* [Excerpt provided]:
------------------------------

A devastated Fife cat owner has issued a warning after her pet was poisoned with anti-freeze.
Katie Caldwell, from Methilhill, had to have Lily put to sleep after she became seriously ill on Tuesday.
The eight-year-old cat was sick and began shaking violently.
And when her eyes began rolling in her head, Katie phoned the vet.
She was told to take her straight to an out-of-hours vet in Cupar, where it was quickly established she couldn’t be saved.
Katie, a nurse, now wants other cat owners to be on their guard to ensure no more pets suffer the same fate.
Eyes were rolling
Katie was accompanied to the vet by mum and dad Anne Marie and Ken.
Ken, an SNP councillor who also lives in Methilhill, said everyone was very upset.
“Lily was very lethargic and she started shaking and her eyes were rolling,” he said.
“Katie knew something wasn’t right and she suspected she had been poisoned.
“The vet did blood tests and urine tests and they were able to confirm it was anti-freeze.”
The vet treated Lily with ethanol but only gave her a 15% chance of survival.

------------------------------

* [Excerpted records]:
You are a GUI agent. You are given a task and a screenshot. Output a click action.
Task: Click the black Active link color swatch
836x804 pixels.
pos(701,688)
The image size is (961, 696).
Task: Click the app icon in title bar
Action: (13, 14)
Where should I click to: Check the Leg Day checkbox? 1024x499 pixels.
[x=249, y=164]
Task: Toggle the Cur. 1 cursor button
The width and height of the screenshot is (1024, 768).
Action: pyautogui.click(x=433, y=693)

------------------------------

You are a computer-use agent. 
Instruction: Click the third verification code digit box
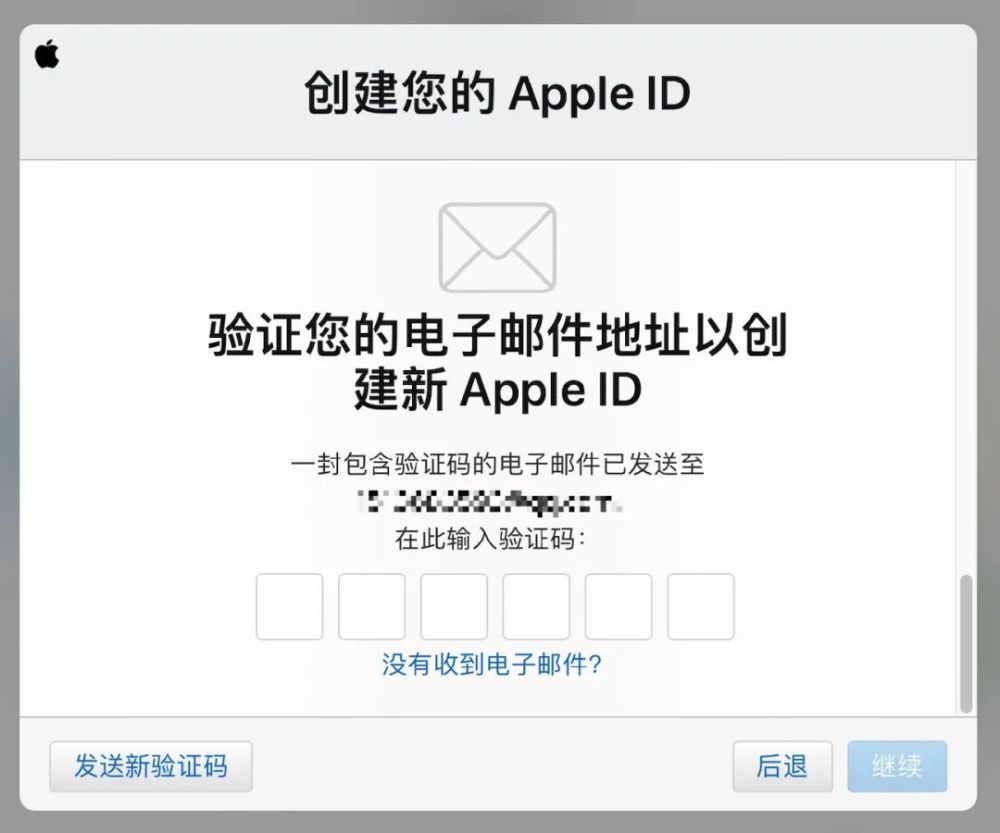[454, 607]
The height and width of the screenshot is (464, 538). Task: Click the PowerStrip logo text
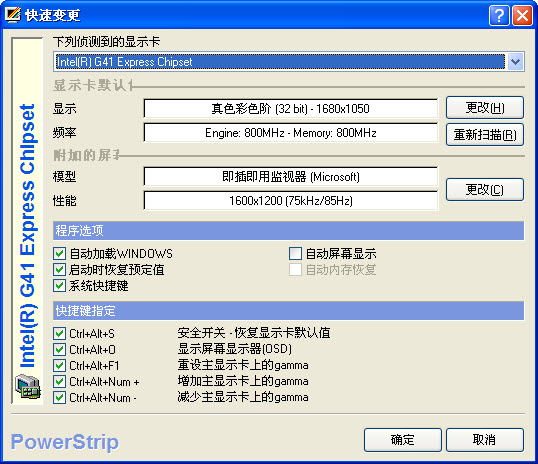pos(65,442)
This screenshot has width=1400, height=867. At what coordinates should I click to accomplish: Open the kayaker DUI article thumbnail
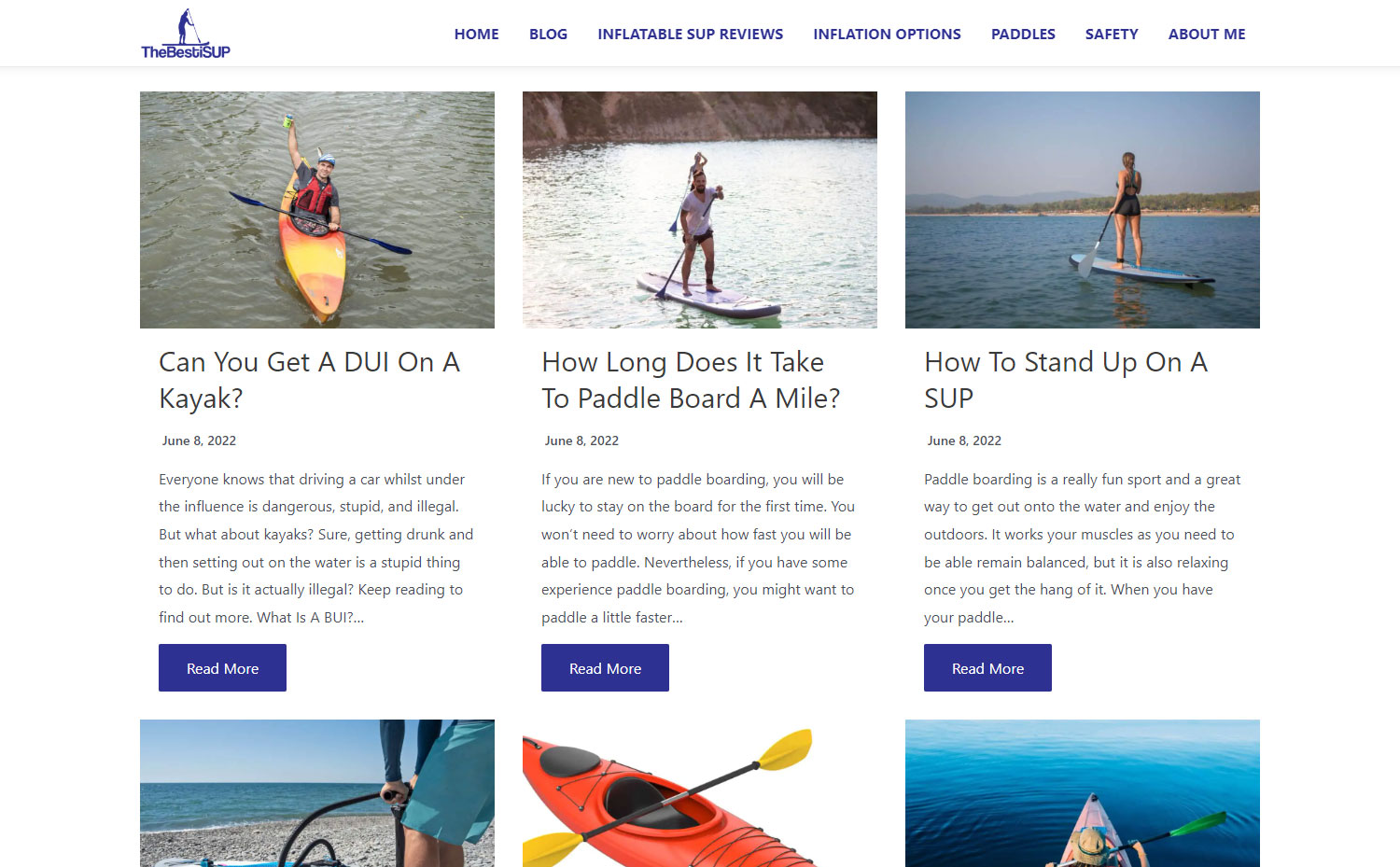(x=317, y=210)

------------------------------

* [Work instruction A]: Decide whether each statement agrees with the article about the Fife cat poisoned with anti-freeze. Answer yes or no for each, quoting the words of the article that settle it. (i) Lily was eight years old. (ii) Katie went to the vet without anyone else. (iii) The vet gave Lily a 50% chance of survival.
* [Work instruction B]: Extend the article about the Fife cat poisoned with anti-freeze by writing what comes after its last sentence.

* [Task answer A]:
(i) Yes: "The eight-year-old cat was sick and began shaking violently."
(ii) No: "Katie was accompanied to the vet by mum and dad Anne Marie and Ken."
(iii) No: "The vet treated Lily with ethanol but only gave her a 15% chance of survival."

* [Task answer B]:
Anne Marie added: “We thought, we’re going to give her that chance because she’s never been ill. She was always a healthy cat.
“And we thought maybe she’ll be one of the 15% but we’d hardly driven any distance when the vet phoned to say she was too far gone.”
Anti-freeze attacks the nervous system, which stops cats from weeing.
“She could have gone into renal failure and suffered a painful and horrible death,” said Anne Marie.
It’s happened elsewhere
It only takes a small amount of anti-freeze to cause serious symptoms.
And Ken said the family didn’t know whether Lily had ingested it accidentally or if she had been poisoned.
However, he warned of other incidents in the area and urged owners to beware.
“It’s worth alerting people because the vet said there had been other incidents,” he said.
“Lily didn’t wander far so it must have happened nearby.
The effects of using poison deliberately against any animal is a crime and enforceable by law.”
SSPCA chief inspector Mike Flynn.
“But my brother-in-law heard of it happening to a cat in Buckhaven and there was an incident in Kirkland Walk recently too.
“It makes you suspicious.”
Report incidents to police
Katie reported the incident to both the SSPCA and the police.
SSPCA chief superintendent Mike Flynn said: “We are very sorry to hear about the passing of the pet cat and our thoughts are with the family,
“The use of any poison in an open space is illegal as any domestic or while animal could ingest it.
“The effects of using poison deliberately against any animal is a crime and enforceable by law.”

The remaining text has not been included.